IaNerd: thanks for posting that link. Re-reading my post I realised I'd made some mistakes. I've have now fixed them there and will explain here.
I initially gave the tuning the wrong name. It should be called Paddy-Richter Extended. Here it is over 10 holes:
CD. EG. AB. CD. EG. AB. CD. EG. AB. CD
I called it a Pentatonic tuning but strictly speaking it's not, because it has the 7th of the scale in there (B). A true major pentatonic would only have the 1-2-3-5-6 of the scale.
I guess you could call it a Hexatonic tuning. It's actually got two Hexatonic scales, C (first position) and G (second position):
CDEGAB - first position, pentatonic plus 7th
GABCDE - second position, pentatonic plus 4th
With the strict pentatonic scale, as with the standard major scale, you have the incongruity of an odd number of notes (5 in the pentatonic, 7 in the major scale) having to fit into the binary blow/draw pattern on the harmonica. Odd numbers are not divisible by 2, so something has to give: add a note, double a note, reverse the breathing pattern - those are the traditional solutions. In Paddy-Richter Extended I add a note, the 7th in the home scale of C, but here's how a true pentatonic tuning it would look with the other two solutions:
Double a Note
CD. EG. AC. CD. EG. AC. CD. EG. AC. CD
Reverse the Breathing Pattern (Circular Version)

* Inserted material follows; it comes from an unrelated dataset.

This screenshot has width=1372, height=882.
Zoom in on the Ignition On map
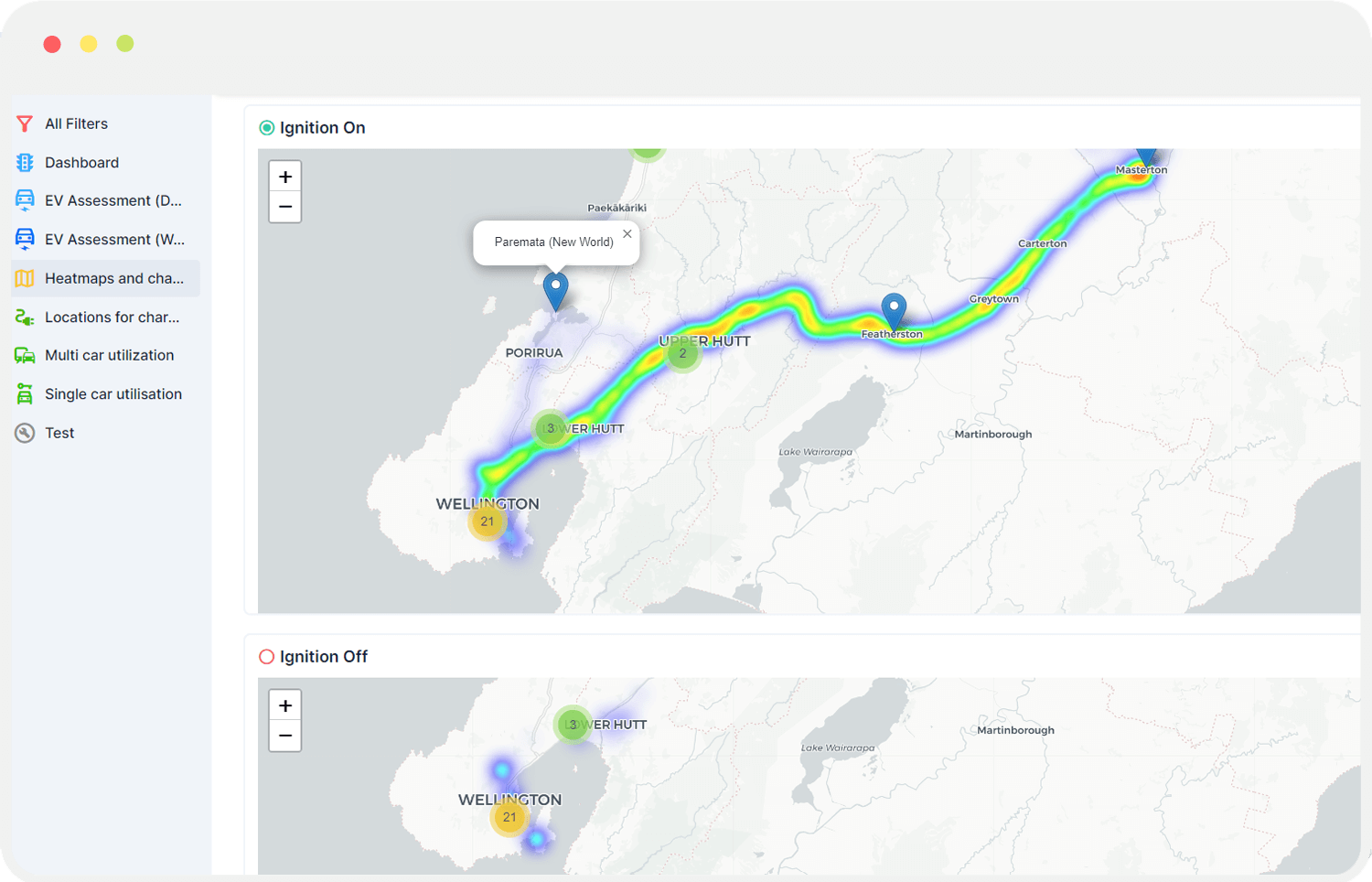click(284, 175)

CD. EG. AC. DE. GA. CD. EG. AC. DE. GA.
I haven't used either of these, but I do use a different doubled-note pentatonic scale with x-reed all-draw harps like the AsiaBend:
PowerPentatonic All-Draw Tuning
CD. EG. GA. CD. EG. GA. CD. EG. GA. CD
(In this case it's an all-draw harp, so the 'blow/draw' in each hole is replaced by 'slide out/slide in').
You can hear it here:
https://youtu.be/fjdlu2atodI
Triona, to answer your question: Yes that's correct for the key of D in Easy Third/Dale's Irish Tuning.

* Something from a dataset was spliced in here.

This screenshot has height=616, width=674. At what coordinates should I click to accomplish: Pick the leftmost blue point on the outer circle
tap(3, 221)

I think you asked a similar one in relation to another tuning somewhere else in the forum. The best way to think of tunings is as numbers of the scale. Therefore this tuning can be written as:
1-2. 3-4. 5-6. 1-2. 3-4. 5-6. repeated
Now it can easily be transposed to any key just by selecting the notes that correspond to those scale numbers.
This helps in playing as well. When I'm playing harp I never think of note names, only numbers in relation to my home note. That can be the key note of the tune, or the starting note of whatever position I'm in. It simplifies things a lot for swapping between harps in different keys.